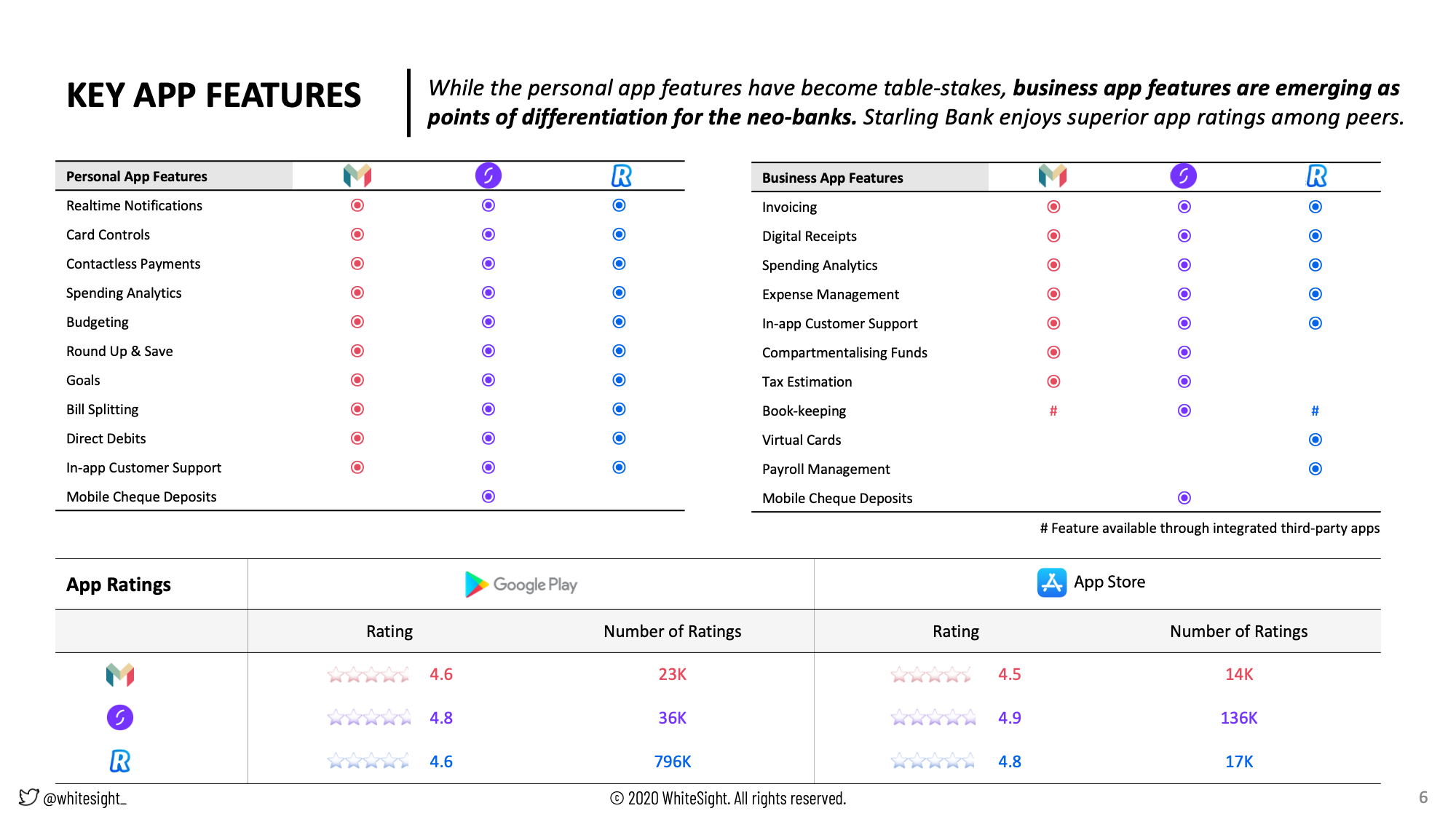Click the @whitesight_ Twitter handle

tap(84, 799)
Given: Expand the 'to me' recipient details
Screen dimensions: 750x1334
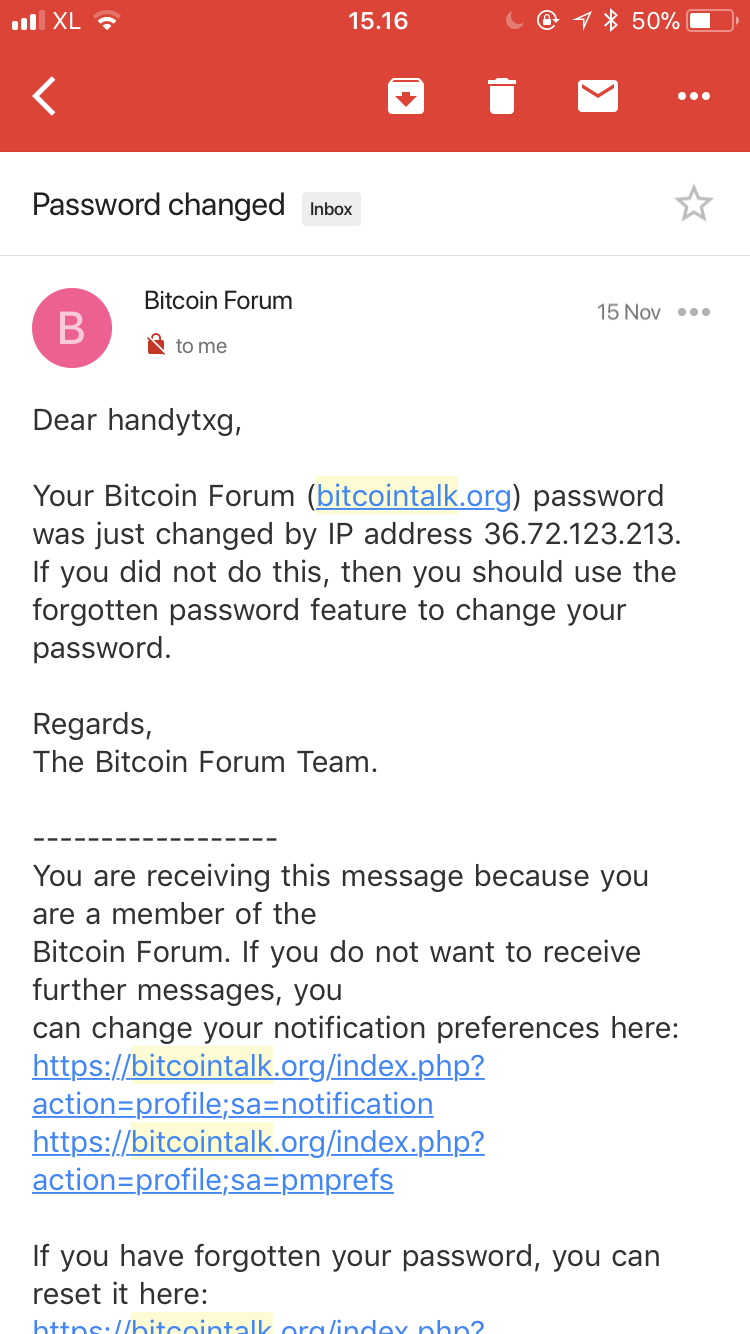Looking at the screenshot, I should [x=201, y=346].
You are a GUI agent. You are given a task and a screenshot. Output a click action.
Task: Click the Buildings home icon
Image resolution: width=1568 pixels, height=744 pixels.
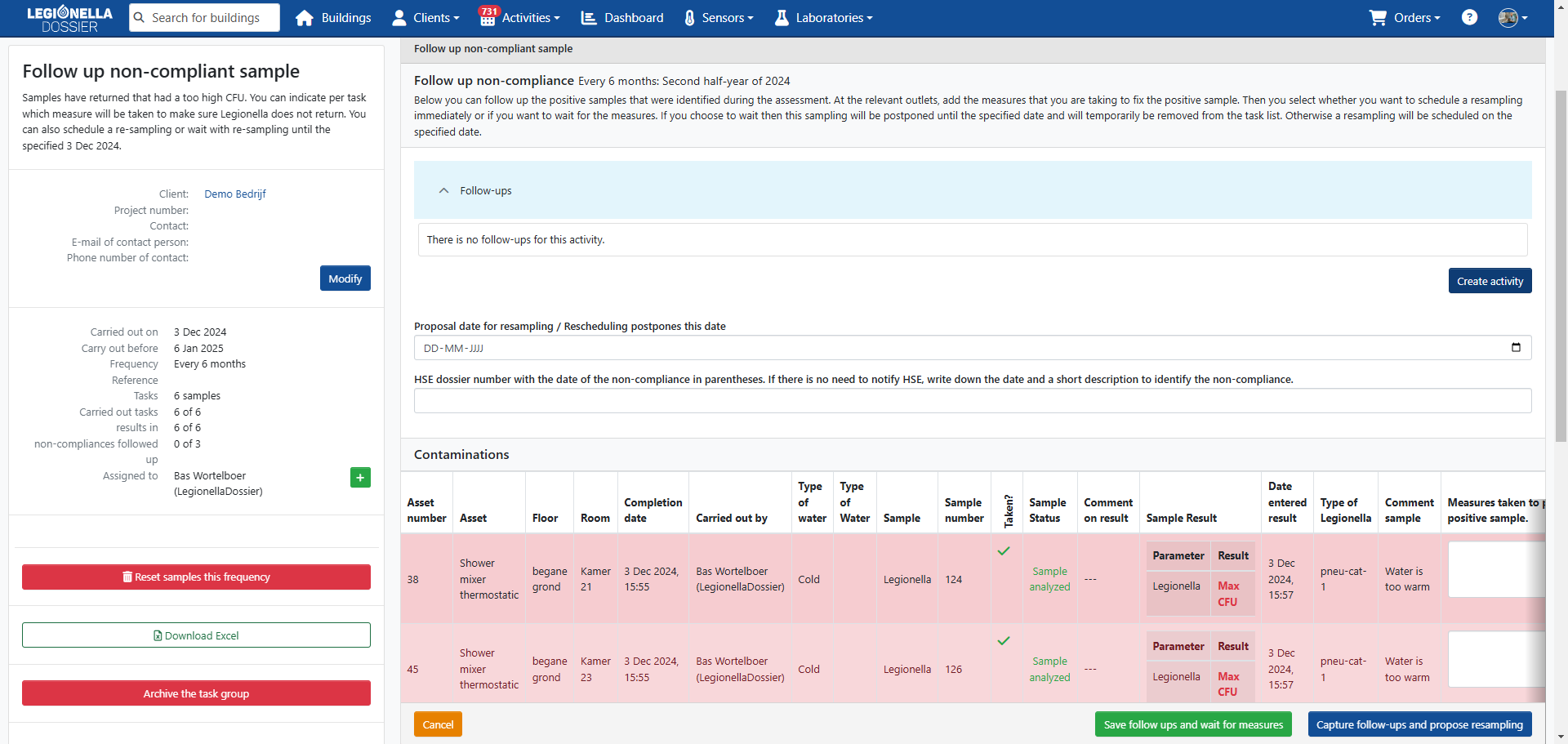(x=305, y=18)
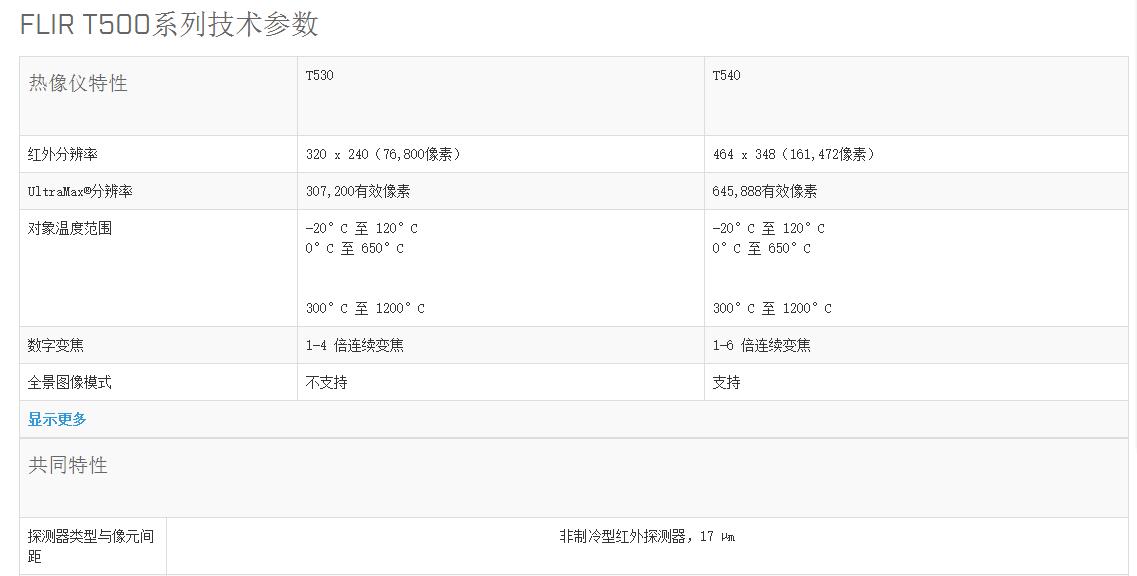Click the 不支持 value for T530
Viewport: 1137px width, 576px height.
pyautogui.click(x=326, y=382)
--------------------------------
- [Problem description] Every line from the one with "Given: Expand the 'to me' recipient details" to the end of the records above should be restated word for word, and no picture belongs in the copy.

- [Task response]
Given: Expand the 'to me' recipient details
Screen dimensions: 750x1334
Looking at the screenshot, I should [x=201, y=346].
You are a GUI agent. You are given a task and a screenshot. Output a click action.
Task: Click the Buildings home icon
Image resolution: width=1568 pixels, height=744 pixels.
(x=305, y=18)
Click the 不支持 value for T530
Viewport: 1137px width, 576px height.
pyautogui.click(x=326, y=382)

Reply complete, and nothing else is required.